Let's say in some years I will have 100k users and 20k content pieces. That's up to 2 billion records. I understand that not every user will vote on every content piece, but the problem however is clear – there is a limit to that design (by limit I mean that select query will be slow when the amount of rows will reach some point).

So my questions are:

  1. Is there really a limit to that design and if yes, how can it be dealt with?
    1.1. If the select query on votes table will be getting slower, what can I do to speed it up?
  2. Is there a better way to design this kind of relations?
  3. How do I cache that data? Or is that even needed with proper indexing?
  4. What kind of indexes would you recommend for the votes table? Am I correct that I need a simple double-field index (user_id, content_id)?
  5. Most of the load will go on recent content pieces, maybe I should create something like recent_votes table, which will hold duplicate data, but only for the last say 24 hours and most load will go on it, and if user wants some data that is older, he will work with much bigger and slower table with all votes? Does that make any sense?

I really would like to do things right from the start so in a few years I won't end up with a slow website. Thank you for your time.

Best Answer

Is there really a limit to that design and if yes, how can it be dealt with? 1.1. If the select query on votes table will be getting slower, what can I do to speed it up?

I don't think the number of votes is likely to be the problem. The questions will have to do in part with questions of how well you can index, how your db does caching, etc. Standard performance tuning applies and that isn't really your design per se. I will answer more below on what to consider if you run into the wall of being unable to get your design to work fast enough.

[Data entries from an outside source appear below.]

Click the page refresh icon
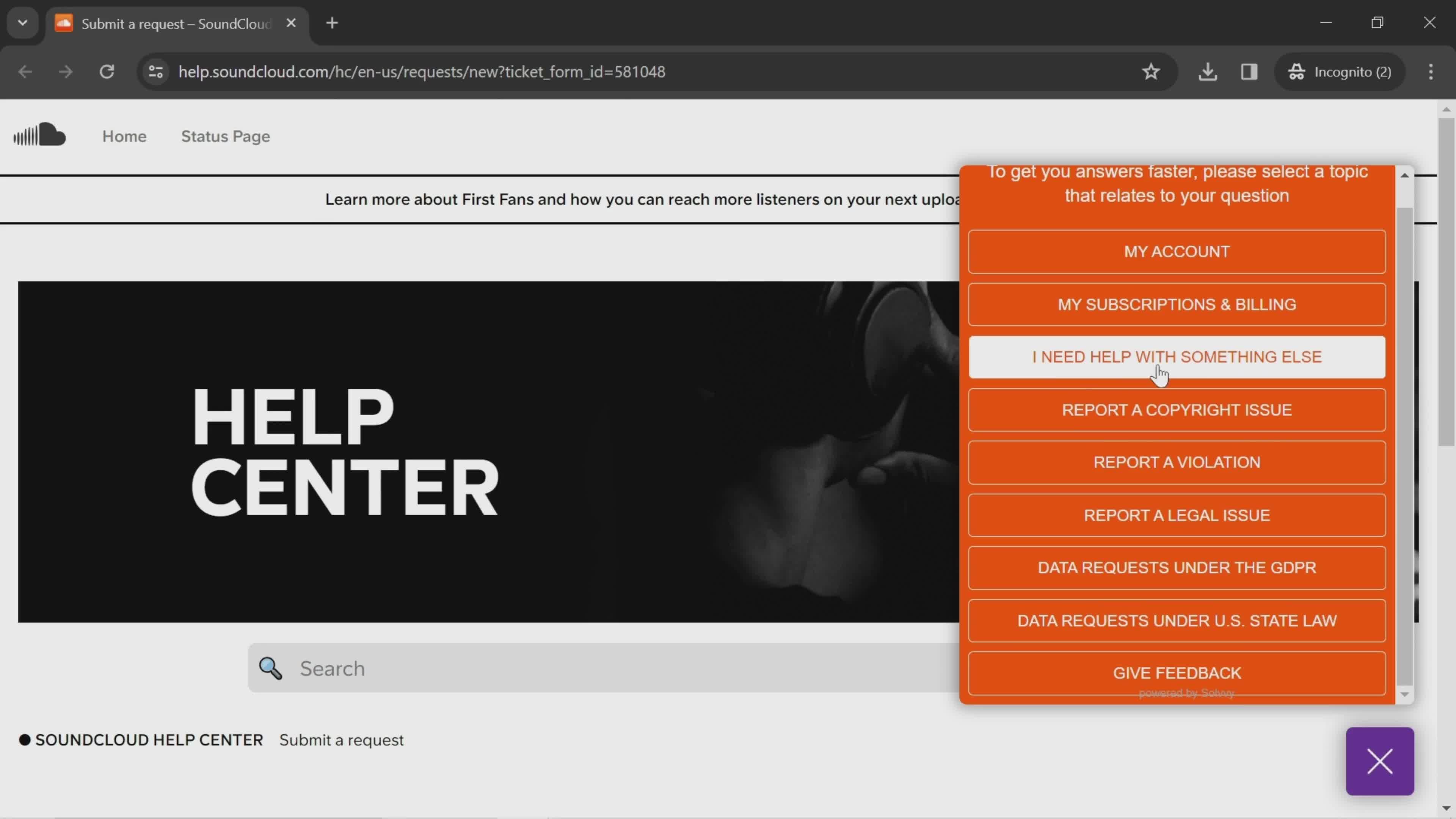 (x=107, y=71)

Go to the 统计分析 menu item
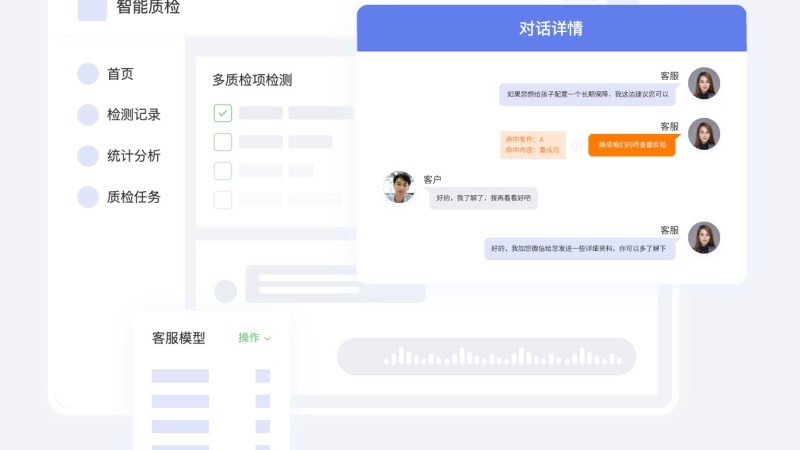tap(134, 156)
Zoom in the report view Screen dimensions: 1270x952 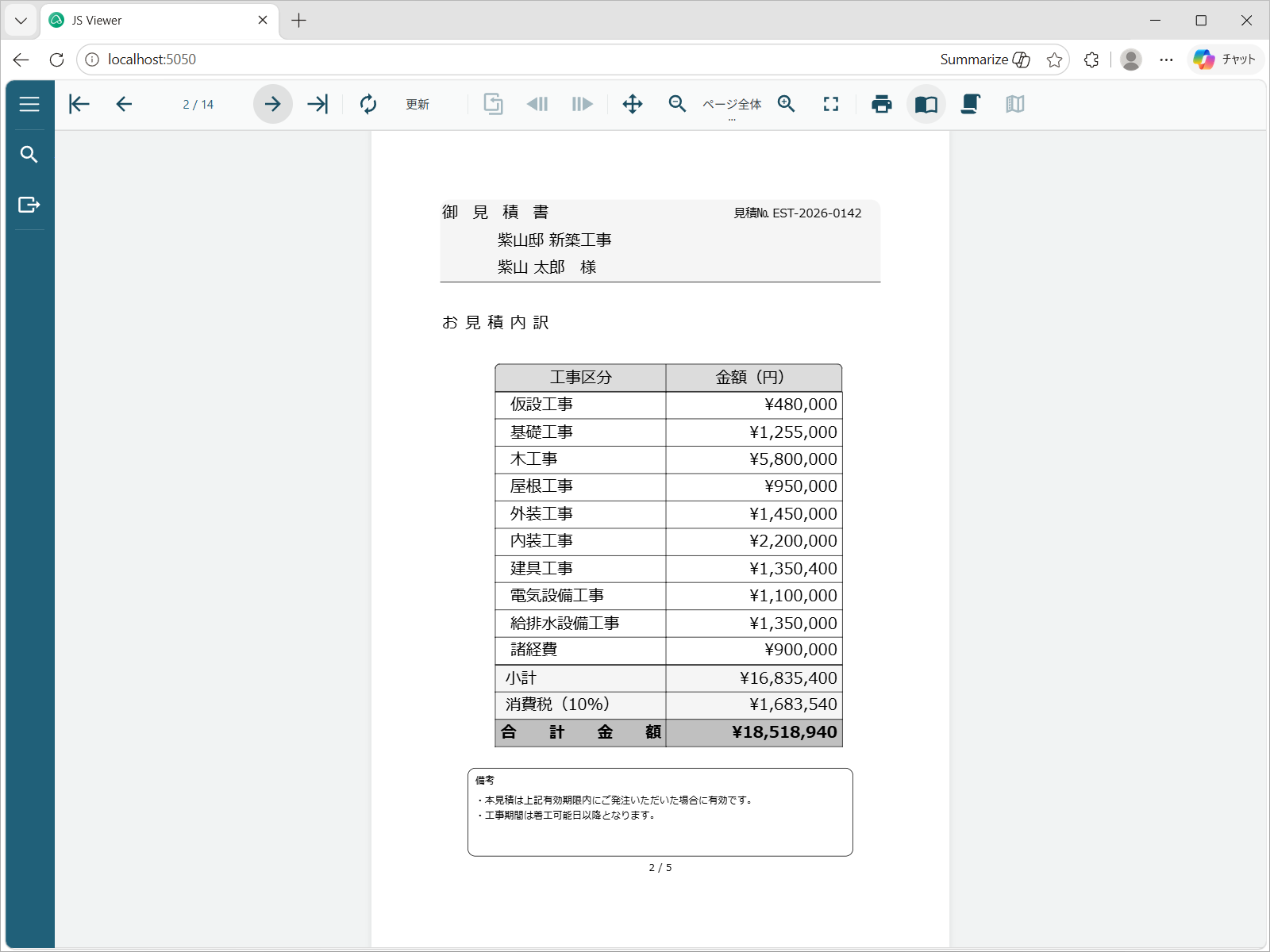coord(787,104)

Is there a better way to design this kind of relations?

Not really.

How do I cache that data? Or is that even needed with proper indexing?

My preference in this case would be to start out without caching, and then to implement a caching layer when you need one. A caching layer might include something like memcached, or you could build one on a NoSQL solution like Mongo. At that point you can look at optimizing the areas which are the largest problems.

What kind of indexes would you recommend for the votes table? Am I correct that I need a simple double-field index (user_id, content_id)?

I know that MySQL and PostgreSQL are different enough to make cross-db somewhat dangerous here but I am thinking you'd want two indexes, one on content_id and one on user_id. I am thinking this because aggregating by user_id and content_id are likely to be different queries and these are different join conditions.

Most of the load will go on recent content pieces, maybe I should create something like recent_votes table, which will hold duplicate data, but only for the last say 24 hours and most load will go on it, and if user wants some data that is older, he will work with much bigger and slower table with all votes? Does that make any sense?

Keep in mind that db's frequently do a good job of caching recent content pieces. I would expect that MySQL can do this too. If it can't go with PostgreSQL instead. Don't cache it yourself in the db.

what to do if you hit the wall will depend on your DB choice. If you are using MySQL, your traditional answer is to look at something like memcached or create a caching layer in a NoSQL db. If you are using PostgreSQL, you get those choices plus something like Postgres-XC which gives you an ability to do teradata-style scaling out and clustering in OLTP environments.